* DATASET CONTENT *
*** Begin section ***

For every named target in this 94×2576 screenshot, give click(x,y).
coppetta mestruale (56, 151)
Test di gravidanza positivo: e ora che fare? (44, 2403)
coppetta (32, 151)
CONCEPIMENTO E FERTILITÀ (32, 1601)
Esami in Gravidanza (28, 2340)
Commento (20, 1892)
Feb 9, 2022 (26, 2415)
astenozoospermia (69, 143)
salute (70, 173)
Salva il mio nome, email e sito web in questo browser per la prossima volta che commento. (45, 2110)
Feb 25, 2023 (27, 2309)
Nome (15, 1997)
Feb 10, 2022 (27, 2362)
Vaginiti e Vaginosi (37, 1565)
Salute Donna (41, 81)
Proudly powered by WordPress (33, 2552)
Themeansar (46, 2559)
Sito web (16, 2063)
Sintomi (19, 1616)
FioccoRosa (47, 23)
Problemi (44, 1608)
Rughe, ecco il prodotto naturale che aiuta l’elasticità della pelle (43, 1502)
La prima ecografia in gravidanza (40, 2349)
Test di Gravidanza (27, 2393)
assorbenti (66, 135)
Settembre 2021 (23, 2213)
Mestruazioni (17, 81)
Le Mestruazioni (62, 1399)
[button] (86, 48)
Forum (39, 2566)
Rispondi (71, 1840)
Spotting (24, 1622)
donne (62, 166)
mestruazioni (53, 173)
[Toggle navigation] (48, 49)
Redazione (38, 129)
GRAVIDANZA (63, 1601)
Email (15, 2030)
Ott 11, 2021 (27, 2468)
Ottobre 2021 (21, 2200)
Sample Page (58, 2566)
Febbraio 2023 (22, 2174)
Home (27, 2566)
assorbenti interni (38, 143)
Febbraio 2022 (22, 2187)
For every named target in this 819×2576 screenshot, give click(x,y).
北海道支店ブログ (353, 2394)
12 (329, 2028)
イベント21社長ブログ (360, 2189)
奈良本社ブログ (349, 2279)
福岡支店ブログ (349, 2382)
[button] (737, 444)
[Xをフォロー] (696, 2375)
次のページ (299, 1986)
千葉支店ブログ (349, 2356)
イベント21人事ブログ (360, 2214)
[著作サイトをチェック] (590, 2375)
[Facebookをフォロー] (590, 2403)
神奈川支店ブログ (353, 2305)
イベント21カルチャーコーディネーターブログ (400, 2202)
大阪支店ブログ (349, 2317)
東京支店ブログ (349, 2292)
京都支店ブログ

*** End section ***

* TASK DETAILS *
Please return only the lines above, starting at the line that has "Salute Donna (41, 81)" and ending at the line that has "Ott 11, 2021 (27, 2468)", keeping both and leaving each one unchanged.

* RESULT *
Salute Donna (41, 81)
Proudly powered by WordPress (33, 2552)
Themeansar (46, 2559)
Sito web (16, 2063)
Sintomi (19, 1616)
FioccoRosa (47, 23)
Problemi (44, 1608)
Rughe, ecco il prodotto naturale che aiuta l’elasticità della pelle (43, 1502)
La prima ecografia in gravidanza (40, 2349)
Test di Gravidanza (27, 2393)
assorbenti (66, 135)
Settembre 2021 (23, 2213)
Mestruazioni (17, 81)
Le Mestruazioni (62, 1399)
[button] (86, 48)
Forum (39, 2566)
Rispondi (71, 1840)
Spotting (24, 1622)
donne (62, 166)
mestruazioni (53, 173)
[Toggle navigation] (48, 49)
Redazione (38, 129)
GRAVIDANZA (63, 1601)
Email (15, 2030)
Ott 11, 2021 (27, 2468)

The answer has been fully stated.